■ Listed entries
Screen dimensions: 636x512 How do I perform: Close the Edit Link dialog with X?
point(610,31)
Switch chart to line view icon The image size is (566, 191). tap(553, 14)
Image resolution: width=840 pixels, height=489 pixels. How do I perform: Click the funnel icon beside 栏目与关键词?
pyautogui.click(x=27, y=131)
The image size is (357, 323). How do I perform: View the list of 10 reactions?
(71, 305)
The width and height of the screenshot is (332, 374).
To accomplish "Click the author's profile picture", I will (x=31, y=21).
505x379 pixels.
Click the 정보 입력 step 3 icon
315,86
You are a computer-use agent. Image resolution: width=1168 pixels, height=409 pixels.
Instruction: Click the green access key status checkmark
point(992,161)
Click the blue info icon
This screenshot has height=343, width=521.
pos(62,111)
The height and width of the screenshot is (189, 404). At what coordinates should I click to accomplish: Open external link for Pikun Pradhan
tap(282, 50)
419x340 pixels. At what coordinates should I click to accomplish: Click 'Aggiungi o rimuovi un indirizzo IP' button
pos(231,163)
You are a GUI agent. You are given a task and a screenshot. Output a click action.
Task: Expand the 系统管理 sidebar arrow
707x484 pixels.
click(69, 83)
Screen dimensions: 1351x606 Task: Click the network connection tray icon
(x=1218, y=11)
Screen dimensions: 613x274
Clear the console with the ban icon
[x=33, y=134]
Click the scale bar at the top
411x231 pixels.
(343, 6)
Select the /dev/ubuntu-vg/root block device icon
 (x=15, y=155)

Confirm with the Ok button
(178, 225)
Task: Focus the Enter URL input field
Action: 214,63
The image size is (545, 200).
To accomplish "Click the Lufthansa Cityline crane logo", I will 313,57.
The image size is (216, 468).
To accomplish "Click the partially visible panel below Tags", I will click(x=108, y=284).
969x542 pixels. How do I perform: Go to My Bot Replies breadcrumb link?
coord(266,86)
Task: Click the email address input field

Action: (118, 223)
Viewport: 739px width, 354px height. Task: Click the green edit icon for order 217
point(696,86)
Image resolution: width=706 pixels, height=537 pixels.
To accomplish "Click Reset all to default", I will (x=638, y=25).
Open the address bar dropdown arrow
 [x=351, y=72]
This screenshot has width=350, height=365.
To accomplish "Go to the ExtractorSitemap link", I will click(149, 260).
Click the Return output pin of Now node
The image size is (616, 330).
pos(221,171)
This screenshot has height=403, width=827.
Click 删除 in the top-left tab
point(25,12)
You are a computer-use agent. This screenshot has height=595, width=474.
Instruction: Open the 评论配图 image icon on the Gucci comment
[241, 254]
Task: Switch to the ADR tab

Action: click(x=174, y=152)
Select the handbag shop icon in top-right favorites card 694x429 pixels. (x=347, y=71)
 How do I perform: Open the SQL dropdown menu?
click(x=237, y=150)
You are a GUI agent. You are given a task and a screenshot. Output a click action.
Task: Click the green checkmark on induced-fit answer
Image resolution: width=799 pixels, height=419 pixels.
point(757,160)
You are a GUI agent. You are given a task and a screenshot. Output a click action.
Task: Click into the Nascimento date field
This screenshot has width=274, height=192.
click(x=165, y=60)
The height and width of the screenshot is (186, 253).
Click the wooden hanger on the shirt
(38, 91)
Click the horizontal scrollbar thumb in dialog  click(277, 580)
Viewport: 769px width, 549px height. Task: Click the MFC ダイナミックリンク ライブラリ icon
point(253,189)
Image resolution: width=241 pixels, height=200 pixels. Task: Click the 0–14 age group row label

■ What to work on
Repeat all of the records above exactly as they appear.

■ Task result
Screen dimensions: 636x512 How do I perform: Close the Edit Link dialog with X?
point(610,31)
Switch chart to line view icon The image size is (566, 191). tap(553, 14)
Image resolution: width=840 pixels, height=489 pixels. How do I perform: Click the funnel icon beside 栏目与关键词?
pyautogui.click(x=27, y=131)
The image size is (357, 323). How do I perform: View the list of 10 reactions?
(71, 305)
The width and height of the screenshot is (332, 374).
To accomplish "Click the author's profile picture", I will (x=31, y=21).
505x379 pixels.
Click the 정보 입력 step 3 icon
315,86
You are a computer-use agent. Image resolution: width=1168 pixels, height=409 pixels.
Instruction: Click the green access key status checkmark
point(992,161)
Click the blue info icon
This screenshot has height=343, width=521.
pos(62,111)
The height and width of the screenshot is (189, 404). At what coordinates should I click to accomplish: Open external link for Pikun Pradhan
tap(282, 50)
419x340 pixels. At what coordinates should I click to accomplish: Click 'Aggiungi o rimuovi un indirizzo IP' button
pos(231,163)
You are a GUI agent. You are given a task and a screenshot. Output a click action.
Task: Expand the 系统管理 sidebar arrow
707x484 pixels.
click(69, 83)
Screen dimensions: 1351x606 Task: Click the network connection tray icon
(x=1218, y=11)
Screen dimensions: 613x274
Clear the console with the ban icon
[x=33, y=134]
Click the scale bar at the top
411x231 pixels.
(343, 6)
Select the /dev/ubuntu-vg/root block device icon
 (x=15, y=155)

Confirm with the Ok button
(178, 225)
Task: Focus the Enter URL input field
Action: 214,63
The image size is (545, 200).
To accomplish "Click the Lufthansa Cityline crane logo", I will 313,57.
The image size is (216, 468).
To accomplish "Click the partially visible panel below Tags", I will click(x=108, y=284).
969x542 pixels. How do I perform: Go to My Bot Replies breadcrumb link?
coord(266,86)
Task: Click the email address input field

Action: (118, 223)
Viewport: 739px width, 354px height. Task: Click the green edit icon for order 217
point(696,86)
Image resolution: width=706 pixels, height=537 pixels.
To accomplish "Click Reset all to default", I will (x=638, y=25).
Open the address bar dropdown arrow
 [x=351, y=72]
This screenshot has width=350, height=365.
To accomplish "Go to the ExtractorSitemap link", I will click(149, 260).
Click the Return output pin of Now node
The image size is (616, 330).
pos(221,171)
This screenshot has height=403, width=827.
Click 删除 in the top-left tab
point(25,12)
You are a computer-use agent. This screenshot has height=595, width=474.
Instruction: Open the 评论配图 image icon on the Gucci comment
[241, 254]
Task: Switch to the ADR tab

Action: click(x=174, y=152)
Select the handbag shop icon in top-right favorites card 694x429 pixels. (x=347, y=71)
 How do I perform: Open the SQL dropdown menu?
click(x=237, y=150)
You are a GUI agent. You are given a task and a screenshot. Output a click action.
Task: Click the green checkmark on induced-fit answer
Image resolution: width=799 pixels, height=419 pixels.
point(757,160)
You are a GUI agent. You are given a task and a screenshot. Output a click action.
Task: Click into the Nascimento date field
This screenshot has width=274, height=192.
click(x=165, y=60)
The height and width of the screenshot is (186, 253).
Click the wooden hanger on the shirt
(38, 91)
Click the horizontal scrollbar thumb in dialog  click(277, 580)
Viewport: 769px width, 549px height. Task: Click the MFC ダイナミックリンク ライブラリ icon
point(253,189)
Image resolution: width=241 pixels, height=200 pixels. Task: Click the 0–14 age group row label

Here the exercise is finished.